• Page extract:
_ _ _

Modern microscopy – especially with the advent of light-sheet techniques – offers powerful, high-resolution 3D images of cells, which allow rich biological insight. However, while spatial imaging has advanced rapidly, combining this with chemical insight remains a major hurdle.
Spectroscopy can help – it provides rich information about a sample’s chemical and mechanical structure, but it’s slow – often requiring sequential colour-by-colour measurements – which can take many hours to get a 2D image. This limits its use in real-time or high-throughput applications.
The challenge is to dramatically speed up spectroscopic imaging using the ultra-high speed, parallel capabilities of optical microcombs. The goal is to capture an entire 2D cross-section of a sample (via a technique called light-sheet microscopy) and its complete spectrum at the same time – all in one shot. Achieving this would allow real-time, 3D visualisation of not just shape, but its underlying chemical and mechanical properties.
Ultimately, we aim to integrate this capability into next-generation microscopes that are compact, accessible and integrate multiple instruments into one – that are ultimately usable beyond high-end laboratories. This would make powerful, real-time molecular imaging much more accessible to biomedical and clinical specialists.
Our vision
Our vision is to create real-time 2D and 3D images of living systems that also capture their spectral signatures – essentially revealing chemical and mechanical changes as they happen. For example, we could ‘see’ the world in more detail than before through:
- gases being released by individual trees as they absorb carbon dioxide and emit oxygen, gaining insight into their health and life cycle.
- malaria parasites interacting with red blood cells and track cell wall stiffening happening in real-time for new treatment methods
- chemical signals passing between cells during embryo development, helping us to understand the very nature of how multi-cellular organisms form
How does our team fit into the broader Centre?

_ _ _

• Problems and tasks:
1. In the spectroscopic imaging text, what technique is used to capture an entire 2D cross-section of a sample?
2. Carry on the spectroscopic imaging text from its last line.
The data that comes next is from a separate source and is unrelated to this text.

• Source material:

_ _ _

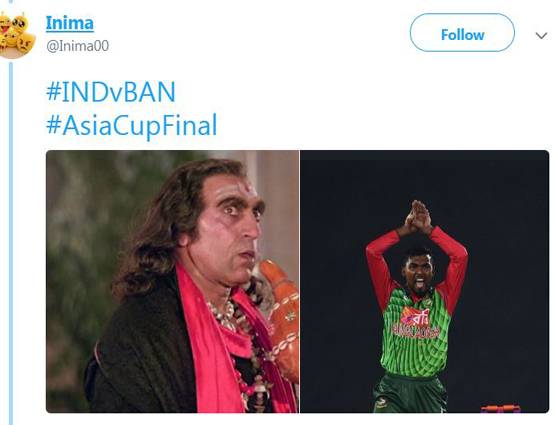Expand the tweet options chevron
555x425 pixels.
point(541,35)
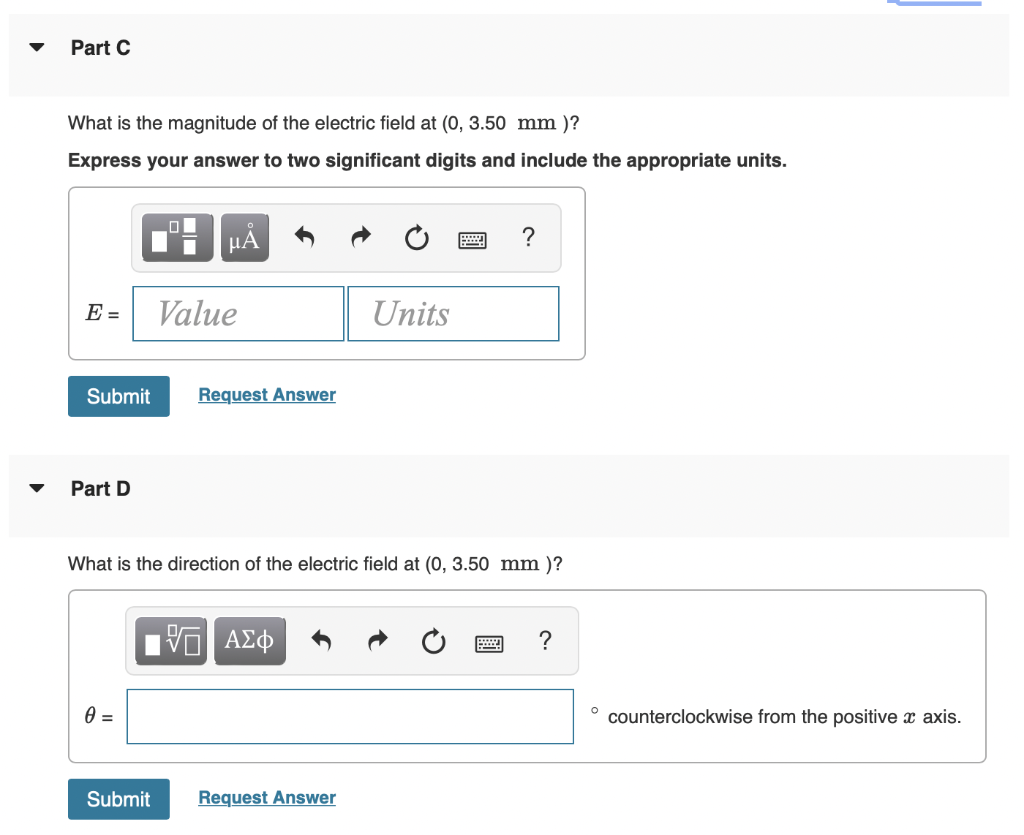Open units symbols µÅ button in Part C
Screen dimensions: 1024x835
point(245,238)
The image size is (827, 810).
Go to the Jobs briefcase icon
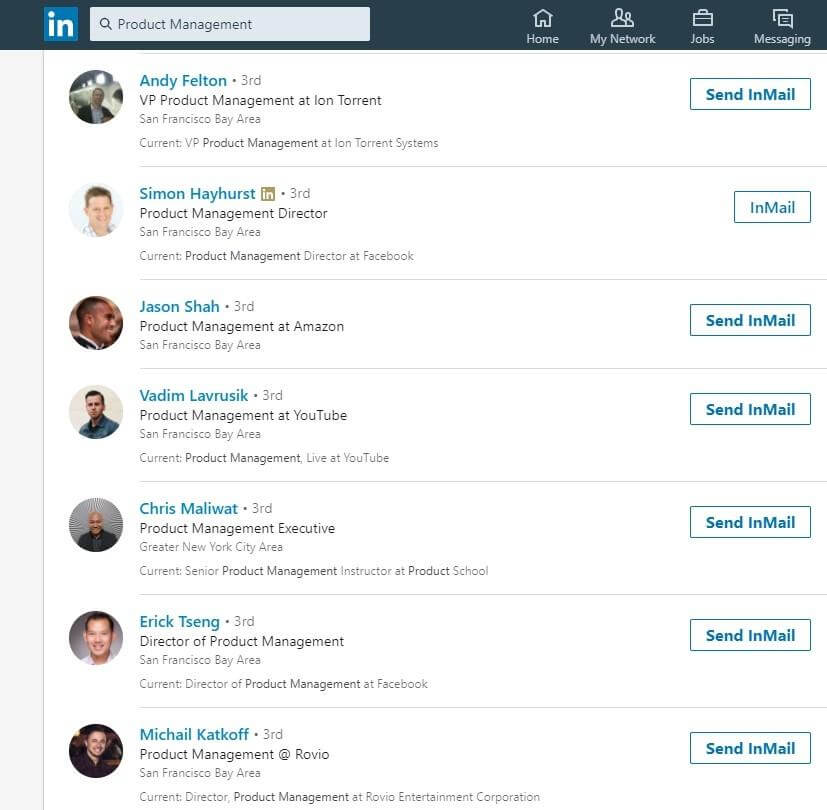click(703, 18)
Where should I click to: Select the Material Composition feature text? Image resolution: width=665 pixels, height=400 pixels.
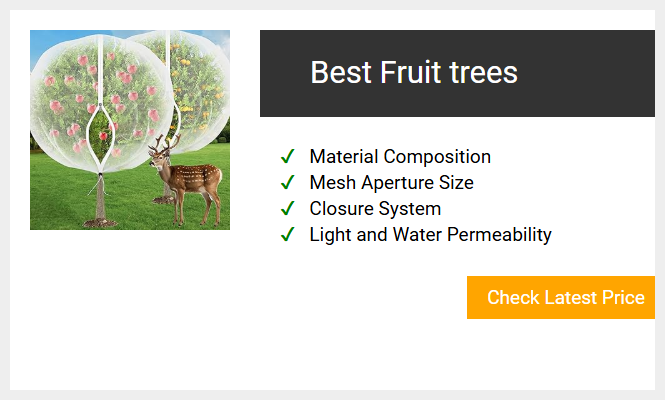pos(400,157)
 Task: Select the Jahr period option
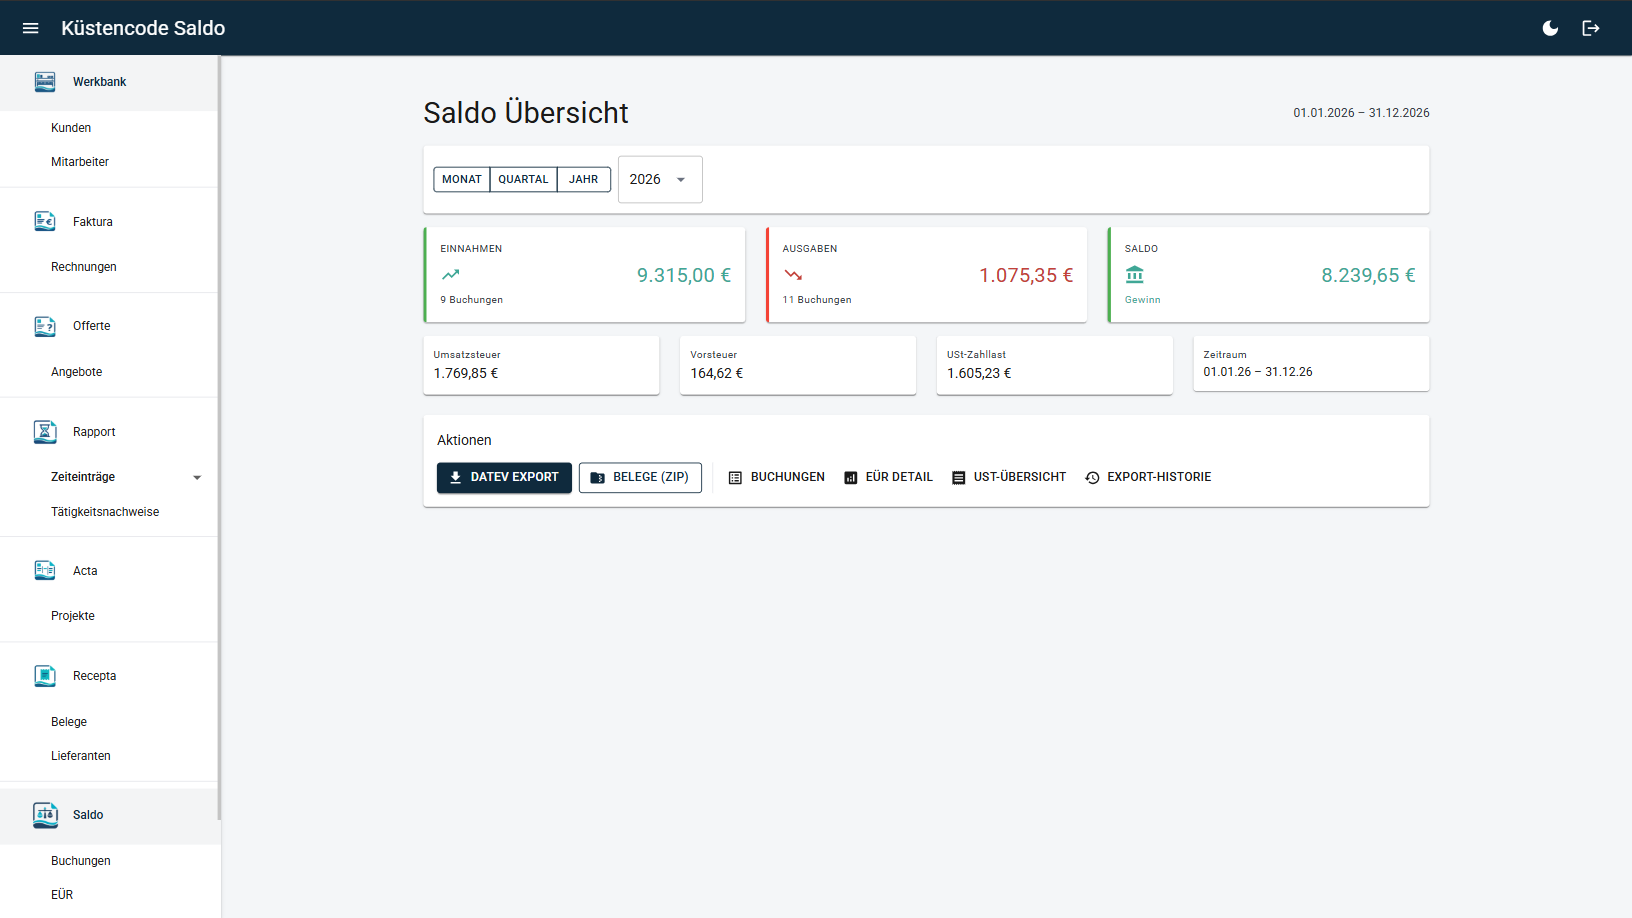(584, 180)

_ _ _

• Expected responses:
1. Light-sheet microscopy.

2.
Our team works closely with:
- Microcomb Science and Technology: This theme provides photonic chips that allow us to image beyond the visible spectrum. To work effectively with biological samples and gases, we need microcombs that operate in the visible and mid-infrared – the wavelengths where water and atmospheric molecules interact more clearly than in standard telecommunications bands.
- Sensing and Measurement: We will learn from this theme’s understanding in being able to map the light spectrum of LiDAR for use in our own imaging techniques.
- Astrocombs: Our team will partner with astrocombs as we have an overlapping area of interest: sensing the atmosphere.
- Information and Intelligence: Our team will learn from the machine learning approaches to allow us to analyse large datasets of information efficiently.
Research projects
Measuring our greenhouse gases more rapidly and accurately
Our team aims to miniaturise the current bulky gas sensing equipment and use it in remote areas like Australia’s outback.
Imaging the mechanics of triple-negative breast cancer to advance treatment discovery
In a project bringing together an imaging specialist and biomedical expert, COMBS researchers have used new imaging techniques that reveal – in unprecedented detail – what is fueling the aggressive spread of triple-negative breast cancer cells.
Team
Professor Kishan Dholakia
Kishan is a biophotonics specialist with an interest in fundamental photonics and interdisciplinary science.
Associate Professor Jian Zhen Ou
Jianzhen is a specialist in developing nanomaterials and devising instruments for more accurate biological, ions, and gas sensing.
Professor Irina Kabakova
Irina is an optical physicist exploring advanced imaging techniques for modern biomedical optics, biology and bioengineering.